In this case, the Autorité identified risks of harm to competition in the hypermarket retail distribution markets, since the completion of the merger would have given the Parfait group a market share of more than 60% in this geographical area, and would have created a duopoly between two operators, thus creating a risk of price increases and a reduction in the diversity of supply for consumers.
To remedy these competitive risks, the Parfait group proposed a series of commitments, including the sale of the hypermarket's business to a buyer approved by the Autorité.
Parties to the transaction
The Parfait Group
Through various companies primarily active in Martinique and Guadeloupe, the Parfait Group operates retail activities in the automotive, food and interior decoration sectors. It operates three hypermarkets under the Leclerc banner in Martinique, two of which are located in Lamentin and the third in Fort-de-France.
The La Batelière hypermarket
The target store is a hypermarket with a sales area of 2,693 m². This store is located in Martinique and more particularly in the area known as the 'Plaine foyalaise' (which corresponds to the territory of the conurbation Schœlcher - Fort de France - Le Lamentin), in the Ozanam – La Batelière shopping centre located in the municipality of Schœlcher. Until 2020, the business of the target store was operated under the Géant Casino banner by H Alimentation, a company owned by the Ho Hio Hen group. It was acquired by the Parfait Group on 30 April 2020, following a ruling by the combined commercial court of Fort de France.
Given the withdrawal of Leclerc from the operational plans of the business, the Parfait Group intended to operate this hypermarket under an independent brand "Hypermarché La Batelière".
The commercial centre
The Parfait Group had also acquired in April 2020, from the Ho Hio Hen Group, the walls of the shopping centre in which the business is operated,.
The Autorité has identified risks of harm to competition on the retail distribution market, mainly in the case of products.
The parties to the transaction are mainly present on the market for retail distribution of food products. In addition, the parties are also present in the upstream market for the supply of food products and in the management of real estate assets market.

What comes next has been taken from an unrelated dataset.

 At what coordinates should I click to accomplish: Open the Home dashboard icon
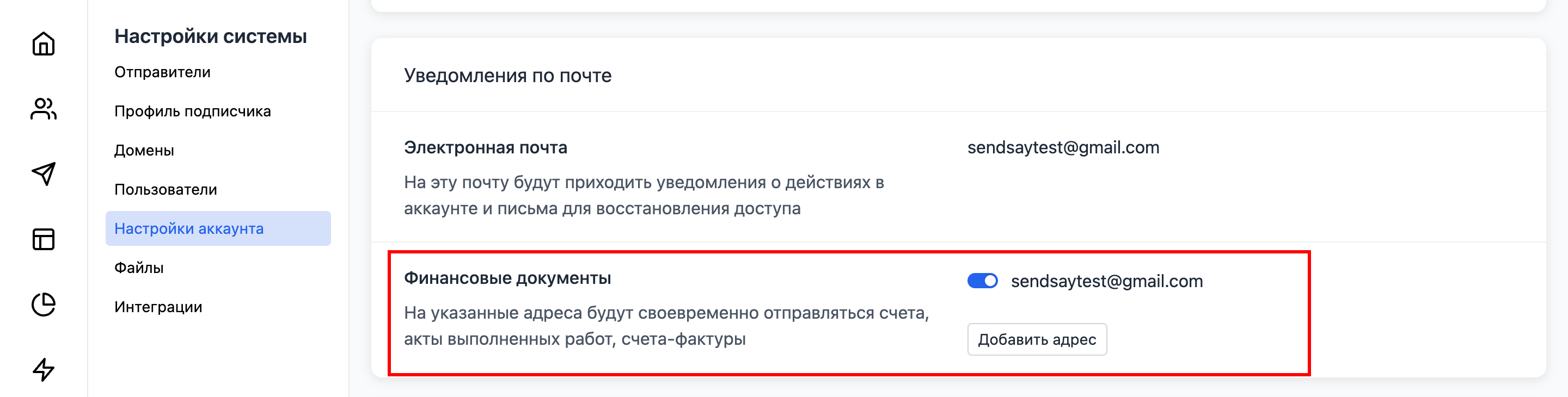point(43,44)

The Autorité has identified, at the end of its competitive analysis, risks of significant harm to competition within the retail distribution markets and more particularly within the market for hypermarkets in the 'Plaine foyalaise'. As a result of the transaction, the Parfait Group will have, in this zone, a significant market share, in excess of 60%, of the market for the provision of hypermarkets. In addition, the operation will lead to the disappearance of an operator, which will therefore create a duopoly within the hypermarket sector in the 'Plaine foyalaise' area. As a result, the Autorité de la concurrence considered the fact that the transaction would give rise to risks of price increases and a reduction in the diversity of supply.
In order to remedy the risks to competition identified by the Autorité, the Parfait Group has submitted a series of commitments.
The Parfait Group has undertaken to divest the business of the target hypermarket to a buyer approved by the Autorité de la concurrence.
Also, given that the Parfait Group acquired both the business of the La Batelière hypermarket and the real estate of the shopping mall in which it is located, the sale of the target business alone would not have made it possible to re-establish sufficient competition within the markets involved. Indeed, the buyer would have been a tenant of its competitor, the Parfait group. This new scheme could have created a risk of exchanges of sensitive information between the Parfait Group and the buyer. It would also have created a risk that the Parfait Group would have been able to interfere in the management of the shopping centre, to the detriment of the buyer.
In order to resolve this difficulty, the Parfait Group is backing up its commitment to divest the business of the target hypermarket with a set of guarantees concerning the commercial lease to be concluded between the Parfait Group and the buyer of the business.
The Parfait Group also commits itself to amending the articles of association of the company owning the shopping mall real estate so that control of the direction and management of the company and its real estate assets is entrusted to a person independent of the Parfait Group.